## EXERCISE REQUIREMENTS
Write out again only the lines running from the one that contains "The width and height of the screenshot is (1142, 875)." to the end of the records below, including both the first and the last.

(MATERIAL SUPPLIED begins)

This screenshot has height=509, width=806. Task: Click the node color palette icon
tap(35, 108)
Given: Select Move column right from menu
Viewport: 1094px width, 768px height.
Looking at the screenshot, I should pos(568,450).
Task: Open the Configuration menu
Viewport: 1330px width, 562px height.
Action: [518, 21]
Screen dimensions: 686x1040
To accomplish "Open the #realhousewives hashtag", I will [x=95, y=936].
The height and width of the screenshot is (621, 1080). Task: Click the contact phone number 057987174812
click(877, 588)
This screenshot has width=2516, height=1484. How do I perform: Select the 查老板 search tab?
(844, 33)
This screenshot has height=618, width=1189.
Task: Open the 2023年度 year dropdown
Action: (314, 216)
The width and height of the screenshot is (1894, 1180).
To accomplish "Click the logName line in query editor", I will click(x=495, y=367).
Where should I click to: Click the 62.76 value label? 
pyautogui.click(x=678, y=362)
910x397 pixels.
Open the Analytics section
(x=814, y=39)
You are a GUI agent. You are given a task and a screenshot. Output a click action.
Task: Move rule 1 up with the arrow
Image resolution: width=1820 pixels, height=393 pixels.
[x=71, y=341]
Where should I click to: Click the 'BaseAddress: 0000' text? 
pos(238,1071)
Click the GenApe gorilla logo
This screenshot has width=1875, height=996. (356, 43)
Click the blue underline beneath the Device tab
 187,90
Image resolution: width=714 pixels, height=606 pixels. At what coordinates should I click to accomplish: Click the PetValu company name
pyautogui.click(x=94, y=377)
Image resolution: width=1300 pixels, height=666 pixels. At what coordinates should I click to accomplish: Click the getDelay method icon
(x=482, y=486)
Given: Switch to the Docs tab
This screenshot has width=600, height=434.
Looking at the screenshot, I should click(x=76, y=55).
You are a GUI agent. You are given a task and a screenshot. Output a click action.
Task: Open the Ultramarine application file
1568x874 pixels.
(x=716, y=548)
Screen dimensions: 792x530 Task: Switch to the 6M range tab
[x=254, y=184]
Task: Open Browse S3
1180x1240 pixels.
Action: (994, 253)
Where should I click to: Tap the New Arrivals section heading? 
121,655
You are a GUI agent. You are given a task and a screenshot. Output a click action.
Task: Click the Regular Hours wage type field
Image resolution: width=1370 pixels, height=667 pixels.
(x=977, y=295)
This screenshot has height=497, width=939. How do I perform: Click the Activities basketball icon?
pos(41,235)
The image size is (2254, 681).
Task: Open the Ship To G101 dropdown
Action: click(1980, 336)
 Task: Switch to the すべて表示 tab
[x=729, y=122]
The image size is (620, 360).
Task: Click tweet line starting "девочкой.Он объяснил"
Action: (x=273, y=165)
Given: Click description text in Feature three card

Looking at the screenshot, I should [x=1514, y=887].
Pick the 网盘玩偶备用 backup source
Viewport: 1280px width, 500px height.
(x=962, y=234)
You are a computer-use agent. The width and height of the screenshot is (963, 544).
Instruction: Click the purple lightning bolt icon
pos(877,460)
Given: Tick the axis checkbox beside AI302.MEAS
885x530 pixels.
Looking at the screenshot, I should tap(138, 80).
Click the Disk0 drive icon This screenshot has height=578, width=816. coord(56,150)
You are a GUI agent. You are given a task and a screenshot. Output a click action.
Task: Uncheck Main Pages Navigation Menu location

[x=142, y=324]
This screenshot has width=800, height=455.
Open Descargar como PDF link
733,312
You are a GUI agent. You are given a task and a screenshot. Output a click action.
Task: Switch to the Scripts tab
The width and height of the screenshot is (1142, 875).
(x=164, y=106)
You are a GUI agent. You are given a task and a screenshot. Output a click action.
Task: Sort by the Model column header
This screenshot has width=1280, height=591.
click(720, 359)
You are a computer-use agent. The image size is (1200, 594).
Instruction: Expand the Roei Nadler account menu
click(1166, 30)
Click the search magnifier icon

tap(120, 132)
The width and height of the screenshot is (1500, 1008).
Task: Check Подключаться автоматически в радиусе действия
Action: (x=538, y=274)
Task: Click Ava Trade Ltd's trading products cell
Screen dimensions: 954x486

(MATERIAL SUPPLIED ends)

## RESPONSE TO THE TASK
The width and height of the screenshot is (1142, 875).
(x=164, y=106)
You are a GUI agent. You are given a task and a screenshot. Output a click action.
Task: Sort by the Model column header
This screenshot has width=1280, height=591.
click(720, 359)
You are a computer-use agent. The image size is (1200, 594).
Instruction: Expand the Roei Nadler account menu
click(1166, 30)
Click the search magnifier icon

tap(120, 132)
The width and height of the screenshot is (1500, 1008).
Task: Check Подключаться автоматически в радиусе действия
Action: (x=538, y=274)
Task: Click Ava Trade Ltd's trading products cell
Screen dimensions: 954x486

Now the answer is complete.